Companion paper
Marginally Useful
Formalizing the information gap in conformal prediction. The companion paper to this guide, built around one decomposition.
Read the PDF LaTeX source references.bib
Abstract
Conformal prediction gives a distribution-free, finite-sample guarantee of marginal coverage for a set. It is easy to read this as more than it is, as evidence that the underlying forecast is sharper or better calibrated as a distribution. The paper separates the two. The new result is one decomposition; the familiar cautions (marginal coverage is not conditional, validity is trivially satisfiable, exchangeability is required) are assembled with citations as context, not as discoveries.
- The residual-information gap (Propositions 2–3): the result. A single-shape conformal predictive system re-levels the base model’s residual shape; its log-score regret to the oracle is the mutual information \(I(R;X)\) between residual and input, which no recalibration that ignores \(X\) can reduce. Within the class of objects it produces, the system is log-score optimal: the cost is the class, not the calibration step.
- Orthogonality (Proposition 1): folklore, made precise. For a residual score the conformal set depends on the nonconformity scores alone, so marginal coverage places no constraint on the log-score of an accompanying density: pin coverage at \(1-\alpha\) while the log-score goes to \(-\infty\).
- The coverage–score plane (Section 6): a diagnostic. Conformalizing a fixed model is a horizontal move: toward zero coverage error, never toward a better score.
The impossibility of distribution-free conditional coverage is the result of Lei & Wasserman (2014) and Foygel Barber et al. (2021); its two coordinates appear, as finite-sample facts, in the price of conditional coverage and subgroup coverage demonstrations. The paper closes with a litmus test for when coverage is the objective.
Several ways to read the gap
The same quantity, the residual-information gap \(I(R;X)\), looks different from each angle:
- A false-pooling cost. A single-shape conformal system assumes one residual law fits every input (\(R\perp X\)); the gap is the price of that assumption.
- An average log Bayes factor. \(I(R;X)=\mathbb{E}\,\log\frac{r(R\mid X)}{\bar r(R)}\): the oracle’s expected per-observation log-likelihood advantage over the pooled shape.
- Conditional non-uniformity of conformal ranks. The PIT rank \(U=G(R)\) is marginally uniform (the conformal win), but \(I(R;X)=\mathbb{E}_X\,\mathrm{KL}(P_{U\mid X}\,\|\,\mathrm{Unif})\) conditionally: easy inputs cluster \(U\) near \(\tfrac12\), hard ones push it to the tails. Watch it in the coverage–score plane.
- A projection. The result is the information projection of the oracle onto the single-shape manifold; the gap is the leftover distance to independence \(R\perp X\).

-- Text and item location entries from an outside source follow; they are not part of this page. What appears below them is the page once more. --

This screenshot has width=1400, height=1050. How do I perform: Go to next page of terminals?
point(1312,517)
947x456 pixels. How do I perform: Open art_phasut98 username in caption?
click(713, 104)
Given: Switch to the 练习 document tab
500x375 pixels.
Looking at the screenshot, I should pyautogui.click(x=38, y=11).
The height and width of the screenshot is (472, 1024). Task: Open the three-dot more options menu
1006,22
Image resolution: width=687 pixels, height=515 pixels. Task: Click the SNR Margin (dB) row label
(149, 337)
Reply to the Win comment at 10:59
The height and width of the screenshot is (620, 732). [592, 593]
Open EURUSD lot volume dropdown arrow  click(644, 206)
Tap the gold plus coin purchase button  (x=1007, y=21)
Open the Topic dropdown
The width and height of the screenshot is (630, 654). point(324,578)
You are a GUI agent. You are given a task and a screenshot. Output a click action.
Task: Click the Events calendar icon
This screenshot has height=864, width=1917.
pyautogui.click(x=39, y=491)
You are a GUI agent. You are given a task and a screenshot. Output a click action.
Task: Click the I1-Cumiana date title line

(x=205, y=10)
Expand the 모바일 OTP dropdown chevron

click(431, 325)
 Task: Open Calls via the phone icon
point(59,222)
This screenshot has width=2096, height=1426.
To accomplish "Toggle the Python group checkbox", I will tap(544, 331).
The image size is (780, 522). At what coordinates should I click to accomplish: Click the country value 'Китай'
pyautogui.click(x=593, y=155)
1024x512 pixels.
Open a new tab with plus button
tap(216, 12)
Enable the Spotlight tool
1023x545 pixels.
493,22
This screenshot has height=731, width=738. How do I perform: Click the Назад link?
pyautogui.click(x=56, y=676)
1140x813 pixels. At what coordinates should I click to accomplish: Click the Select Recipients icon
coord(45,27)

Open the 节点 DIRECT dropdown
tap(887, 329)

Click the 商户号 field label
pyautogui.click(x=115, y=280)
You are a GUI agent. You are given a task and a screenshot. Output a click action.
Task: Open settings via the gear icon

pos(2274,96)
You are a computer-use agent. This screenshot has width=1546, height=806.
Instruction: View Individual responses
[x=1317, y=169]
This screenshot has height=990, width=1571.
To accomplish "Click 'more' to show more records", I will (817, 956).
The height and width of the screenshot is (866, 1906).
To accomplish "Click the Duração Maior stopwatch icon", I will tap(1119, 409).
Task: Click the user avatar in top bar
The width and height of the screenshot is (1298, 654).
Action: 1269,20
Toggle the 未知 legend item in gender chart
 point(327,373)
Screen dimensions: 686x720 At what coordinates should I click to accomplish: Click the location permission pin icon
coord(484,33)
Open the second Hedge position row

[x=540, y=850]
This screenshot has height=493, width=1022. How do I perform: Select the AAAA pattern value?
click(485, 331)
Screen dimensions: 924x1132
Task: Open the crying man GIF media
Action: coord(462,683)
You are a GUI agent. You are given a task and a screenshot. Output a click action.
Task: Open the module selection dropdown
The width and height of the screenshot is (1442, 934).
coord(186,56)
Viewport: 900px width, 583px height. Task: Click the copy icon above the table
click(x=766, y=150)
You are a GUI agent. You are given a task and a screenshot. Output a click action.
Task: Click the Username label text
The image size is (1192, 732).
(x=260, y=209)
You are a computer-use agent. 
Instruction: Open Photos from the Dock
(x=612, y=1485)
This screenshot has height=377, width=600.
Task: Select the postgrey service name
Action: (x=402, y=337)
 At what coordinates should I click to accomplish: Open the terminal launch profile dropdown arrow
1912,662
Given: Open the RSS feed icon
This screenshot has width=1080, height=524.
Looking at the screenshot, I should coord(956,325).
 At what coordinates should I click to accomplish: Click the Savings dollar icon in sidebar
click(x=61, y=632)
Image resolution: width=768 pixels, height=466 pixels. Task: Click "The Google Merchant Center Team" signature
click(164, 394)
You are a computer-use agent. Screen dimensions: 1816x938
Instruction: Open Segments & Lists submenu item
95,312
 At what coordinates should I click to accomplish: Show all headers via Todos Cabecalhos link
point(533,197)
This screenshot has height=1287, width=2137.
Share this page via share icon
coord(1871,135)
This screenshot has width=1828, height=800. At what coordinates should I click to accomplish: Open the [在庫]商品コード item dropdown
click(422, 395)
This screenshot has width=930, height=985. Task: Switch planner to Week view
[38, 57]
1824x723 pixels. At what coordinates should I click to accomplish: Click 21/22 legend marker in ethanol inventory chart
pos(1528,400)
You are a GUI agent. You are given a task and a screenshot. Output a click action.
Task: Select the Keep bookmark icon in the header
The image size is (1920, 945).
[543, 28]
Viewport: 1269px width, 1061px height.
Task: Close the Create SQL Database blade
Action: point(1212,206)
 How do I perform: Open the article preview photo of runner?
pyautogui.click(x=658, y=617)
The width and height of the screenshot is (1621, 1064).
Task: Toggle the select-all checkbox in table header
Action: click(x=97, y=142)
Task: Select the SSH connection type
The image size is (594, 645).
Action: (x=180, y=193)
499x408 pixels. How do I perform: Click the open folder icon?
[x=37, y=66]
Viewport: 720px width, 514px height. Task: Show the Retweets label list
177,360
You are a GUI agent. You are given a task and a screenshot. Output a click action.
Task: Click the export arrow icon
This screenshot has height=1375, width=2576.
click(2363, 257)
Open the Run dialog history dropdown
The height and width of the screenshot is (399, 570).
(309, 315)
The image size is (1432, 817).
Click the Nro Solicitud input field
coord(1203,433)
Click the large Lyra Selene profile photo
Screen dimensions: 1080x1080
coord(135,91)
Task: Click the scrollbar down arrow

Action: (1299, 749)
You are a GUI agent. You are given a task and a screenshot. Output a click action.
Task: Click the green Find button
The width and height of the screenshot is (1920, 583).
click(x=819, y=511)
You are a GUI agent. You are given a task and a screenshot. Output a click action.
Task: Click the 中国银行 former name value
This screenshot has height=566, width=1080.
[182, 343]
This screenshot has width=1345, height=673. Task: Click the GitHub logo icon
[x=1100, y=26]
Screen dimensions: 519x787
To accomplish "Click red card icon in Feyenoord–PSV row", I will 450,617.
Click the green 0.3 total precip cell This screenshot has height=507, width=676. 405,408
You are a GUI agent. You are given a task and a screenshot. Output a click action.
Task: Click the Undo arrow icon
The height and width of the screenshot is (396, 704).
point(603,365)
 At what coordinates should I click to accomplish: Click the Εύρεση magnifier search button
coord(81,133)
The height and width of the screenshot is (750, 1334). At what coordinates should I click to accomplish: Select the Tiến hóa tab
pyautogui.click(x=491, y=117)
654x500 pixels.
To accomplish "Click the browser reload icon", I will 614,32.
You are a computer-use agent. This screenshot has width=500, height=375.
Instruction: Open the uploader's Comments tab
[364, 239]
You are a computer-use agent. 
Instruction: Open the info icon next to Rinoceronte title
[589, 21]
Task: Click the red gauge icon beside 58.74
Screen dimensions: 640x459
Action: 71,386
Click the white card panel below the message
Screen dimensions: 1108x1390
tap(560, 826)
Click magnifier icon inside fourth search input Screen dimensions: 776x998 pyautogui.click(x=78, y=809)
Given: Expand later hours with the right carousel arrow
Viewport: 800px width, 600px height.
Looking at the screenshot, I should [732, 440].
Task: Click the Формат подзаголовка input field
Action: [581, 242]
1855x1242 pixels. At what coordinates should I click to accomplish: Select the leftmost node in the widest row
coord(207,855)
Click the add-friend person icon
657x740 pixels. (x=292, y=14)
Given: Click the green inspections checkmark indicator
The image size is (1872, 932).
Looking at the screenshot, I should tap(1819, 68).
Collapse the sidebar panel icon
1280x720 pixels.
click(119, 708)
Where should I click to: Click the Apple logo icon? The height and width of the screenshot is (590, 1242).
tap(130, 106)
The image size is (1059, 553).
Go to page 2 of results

Prediction versus verification
Conformal prediction verifies a coverage property; it does not model. It is best read as a terminal certification step: it repairs coverage, but any gain in a proper score comes from modeling the conditional spread, quantiles, or residual shape. Practically: conformalize last, and to sharpen, condition on \(x\) rather than tighten the conformal step.
Building from source
The paper builds with Tectonic (which fetches packages and runs BibTeX automatically):
cd paper && tectonic marginally-useful.tex
Any standard TeX distribution works too: pdflatex → bibtex → pdflatex → pdflatex.